(What is asked):
(a) Translate the following sentence from the passage on American liberalism into Spanish: "At the end of liberalism’s century, then, many liberals are not happy with what they have produced and many conservatives are eager to dismantle it."
(b) Carry on the passage on American liberalism, beginning after its final sentence.

(Page excerpt):
Government in Washington grew to be large, expensive and intrusive, but the defenders of its growth rarely felt that it produced “real” liberalism. Much of its cost reflected the large sums raised to finance Social Security and national defense, and most of its intrusiveness took the form of judicial and administrative regulation of the private sector. Neither the cost nor the regulation, in the eyes of many liberals, furthered the central cause of liberalism, namely, greater economic equality. To be sure, the regulatory state did redistribute power in ways that often helped economically weak minorities or unorganized majorities assert claims against corporations and other institutions, but these claims—for individual opportunity, group privilege, consumer protection, environmental defense, commercial compensation or legal advantage—were defended more in terms of rights rather than in terms of equality.

As we approach the end of a century-long experimentation with the use of governmental power to produce social change, we are discovering that American liberalism has become a stool standing on three legs: the protection of rights, the maintenance of a safety net and the stimulation of economic growth through government spending. Since these three strategies need not (and usually do not) lead to greater economic equality, many liberals are dissatisfied with what has been done in their name. We can harass one another with lawsuits and regulations without becoming any more equal; we can take comfort in the existence of a safety net and still find vast disparities in income and wealth among the great majority who live above that floor; we can welcome government stimulation of consumer demand but worry that this stimulation has perverse distributional effects.

And because each of these strategies can (and often does) produce burdens and inefficiencies, each is highly vulnerable to conservative attack. The protection of rights through law suits and regulatory proceedings imposes immense costs on ordinary transactions and elevates rights over responsibilities and individuals over communities. The existence of a safety net produces personal dependency and erodes savings, initiative and accountability; any means-tested program provides a strong incentive for people living near the cutoff point either to substitute welfare for work or to detest those who do. Government management of aggregate demand is slow, clumsy and often ineffective; moreover the political bias in favor of tax cuts and against spending cuts means that the political economy of liberalism will be biased in favor of inflation.

At the end of liberalism’s century, then, many liberals are not happy with what they have produced and many conservatives are eager to dismantle it. How did this happen? What historical, political and cultural factors shaped the distinctive features of American liberalism? Alan Brinkley offers an answer.

One would think that a catastrophe as vast as the Great Depression would have given the administration of Franklin D. Roosevelt ample opportunity to create a liberal state far more powerful than what in fact emerged. In beginning his explanation of why that did not happen, Brinkley draws on The New Deal and the Problem of Monopoly, the splendid book by Ellis Hawley that sets forth the debates among early New Dealers over what direction to take. Hawley described three alternative proposals for rescuing the nation from the apparent failures of big business: vigorously enforcing the anti-trust laws; suspending those laws and encouraging instead business-government cooperation; and creating devices for centralized economic planning. The trust-busters found their champion in Thurman Arnold and their support in the legacy of Louis Brandeis; the associationalists had their brief and ill-starred moment of fame with the National Recovery Administration and its Blue Eagle symbol; the planners were led by Rexford Guy Tugwell, Adolph Berle and Gardiner Means and had important allies in Henry Wallace’s Department of Agriculture.

(Dataset extract):

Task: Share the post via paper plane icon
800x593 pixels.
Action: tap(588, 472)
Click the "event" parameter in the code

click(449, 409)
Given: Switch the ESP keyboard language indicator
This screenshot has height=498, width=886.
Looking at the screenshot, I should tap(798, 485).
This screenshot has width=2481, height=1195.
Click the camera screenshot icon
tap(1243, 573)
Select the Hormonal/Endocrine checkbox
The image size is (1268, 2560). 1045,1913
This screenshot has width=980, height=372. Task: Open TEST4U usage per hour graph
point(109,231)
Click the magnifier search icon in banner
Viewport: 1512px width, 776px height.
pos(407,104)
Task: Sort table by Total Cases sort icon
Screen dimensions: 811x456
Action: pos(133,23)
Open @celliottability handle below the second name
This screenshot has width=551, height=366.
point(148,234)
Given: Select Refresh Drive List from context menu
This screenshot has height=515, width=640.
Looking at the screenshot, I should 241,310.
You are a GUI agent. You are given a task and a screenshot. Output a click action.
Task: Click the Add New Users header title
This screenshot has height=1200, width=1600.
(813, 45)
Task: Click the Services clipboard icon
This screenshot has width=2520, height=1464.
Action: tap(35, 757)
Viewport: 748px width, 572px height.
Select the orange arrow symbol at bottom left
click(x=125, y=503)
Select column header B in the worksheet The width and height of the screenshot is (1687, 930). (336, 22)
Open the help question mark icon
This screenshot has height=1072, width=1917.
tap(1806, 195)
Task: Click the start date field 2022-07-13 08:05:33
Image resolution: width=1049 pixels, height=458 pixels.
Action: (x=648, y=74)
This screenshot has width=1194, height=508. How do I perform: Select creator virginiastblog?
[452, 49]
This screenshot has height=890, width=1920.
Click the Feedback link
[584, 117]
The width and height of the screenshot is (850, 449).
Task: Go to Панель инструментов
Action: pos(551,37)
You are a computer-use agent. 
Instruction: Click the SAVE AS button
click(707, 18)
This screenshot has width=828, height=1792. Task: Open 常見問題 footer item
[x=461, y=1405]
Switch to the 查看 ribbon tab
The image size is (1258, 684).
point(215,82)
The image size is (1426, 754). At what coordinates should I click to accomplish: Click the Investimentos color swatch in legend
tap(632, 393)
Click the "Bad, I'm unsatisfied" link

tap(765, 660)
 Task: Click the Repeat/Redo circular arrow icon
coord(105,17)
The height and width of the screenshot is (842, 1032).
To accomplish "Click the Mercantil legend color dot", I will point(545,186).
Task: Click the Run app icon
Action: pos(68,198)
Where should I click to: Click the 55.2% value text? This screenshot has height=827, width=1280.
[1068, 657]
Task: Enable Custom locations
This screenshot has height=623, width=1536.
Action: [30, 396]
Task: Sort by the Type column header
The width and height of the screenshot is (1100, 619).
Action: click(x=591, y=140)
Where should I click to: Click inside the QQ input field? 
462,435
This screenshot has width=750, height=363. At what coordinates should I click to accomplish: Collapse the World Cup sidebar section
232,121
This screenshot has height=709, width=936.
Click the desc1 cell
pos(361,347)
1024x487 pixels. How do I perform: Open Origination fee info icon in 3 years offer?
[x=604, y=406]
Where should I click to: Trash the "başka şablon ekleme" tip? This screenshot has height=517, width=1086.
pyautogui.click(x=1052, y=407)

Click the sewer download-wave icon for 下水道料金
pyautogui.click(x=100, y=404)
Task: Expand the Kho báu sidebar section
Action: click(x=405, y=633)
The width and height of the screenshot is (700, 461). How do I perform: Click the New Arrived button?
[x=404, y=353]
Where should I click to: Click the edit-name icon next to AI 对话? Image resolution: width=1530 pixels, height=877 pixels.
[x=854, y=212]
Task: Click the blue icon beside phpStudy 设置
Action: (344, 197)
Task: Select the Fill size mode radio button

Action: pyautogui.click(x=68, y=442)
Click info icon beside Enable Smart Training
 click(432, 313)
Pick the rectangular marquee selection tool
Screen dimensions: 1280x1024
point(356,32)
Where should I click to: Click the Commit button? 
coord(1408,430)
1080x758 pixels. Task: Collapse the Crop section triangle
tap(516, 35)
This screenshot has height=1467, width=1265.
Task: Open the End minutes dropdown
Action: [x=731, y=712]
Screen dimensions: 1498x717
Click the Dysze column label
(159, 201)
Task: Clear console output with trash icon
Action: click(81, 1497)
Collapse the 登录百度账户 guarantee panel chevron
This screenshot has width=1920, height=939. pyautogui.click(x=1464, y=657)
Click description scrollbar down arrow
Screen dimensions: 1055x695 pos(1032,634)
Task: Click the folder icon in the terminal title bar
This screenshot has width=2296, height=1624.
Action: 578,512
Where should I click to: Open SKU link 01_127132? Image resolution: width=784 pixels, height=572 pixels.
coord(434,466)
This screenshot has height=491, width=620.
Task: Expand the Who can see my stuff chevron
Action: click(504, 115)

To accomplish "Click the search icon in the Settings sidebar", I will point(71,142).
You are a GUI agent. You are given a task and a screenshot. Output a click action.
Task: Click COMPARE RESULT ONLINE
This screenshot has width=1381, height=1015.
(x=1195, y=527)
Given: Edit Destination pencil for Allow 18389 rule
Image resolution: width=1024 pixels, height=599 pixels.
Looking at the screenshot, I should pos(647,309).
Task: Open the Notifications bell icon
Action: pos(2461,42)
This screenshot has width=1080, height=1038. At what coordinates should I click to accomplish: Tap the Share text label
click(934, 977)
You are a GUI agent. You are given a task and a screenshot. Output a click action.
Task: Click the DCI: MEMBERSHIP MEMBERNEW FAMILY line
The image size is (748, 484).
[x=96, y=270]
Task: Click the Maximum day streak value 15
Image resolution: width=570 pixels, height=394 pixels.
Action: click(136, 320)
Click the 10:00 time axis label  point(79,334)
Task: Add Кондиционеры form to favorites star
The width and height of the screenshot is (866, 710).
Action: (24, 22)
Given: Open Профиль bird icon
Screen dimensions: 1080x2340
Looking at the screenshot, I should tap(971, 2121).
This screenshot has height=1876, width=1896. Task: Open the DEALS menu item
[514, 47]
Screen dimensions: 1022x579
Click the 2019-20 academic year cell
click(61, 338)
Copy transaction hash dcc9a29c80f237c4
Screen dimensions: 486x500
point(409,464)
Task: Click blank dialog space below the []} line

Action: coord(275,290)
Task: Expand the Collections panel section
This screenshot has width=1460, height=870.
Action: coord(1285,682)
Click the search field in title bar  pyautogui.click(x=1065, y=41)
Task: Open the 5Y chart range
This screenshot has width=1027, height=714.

(Solved problems):
(a) Al final del siglo del liberalismo, entonces, muchos liberales no están contentos con lo que han producido y muchos conservadores están ansiosos por desmantelarlo.

(b)
Roosevelt, naturally, almost never gave a clear signal to any of these factions. The early New Deal emphasized direct relief and hasty improvisation, all quickly endorsed by Congress. The NRA failed to be replaced by the view—defended, though without either skill or success by Treasury Secretary Henry Morgenthau—that restoring business confidence was essential to any lasting recovery. If associations and codes supported by business, labor and government could not do this formally, then the president ought to do it by rhetoric (replace anti-business with pro-business speeches) and deregulation. Antitrust prosecutions were led (implausibly) by Arnold, despite his having published The Folklore of Capitalism, a book critical of antitrust law. Though he reinvigorated what had often been a moribund part of the Justice Department, by the end of the 1930s it seemed clear that breaking up monopolies was not enhancing economic growth; indeed, to the associationalists, it was just another blow to business confidence.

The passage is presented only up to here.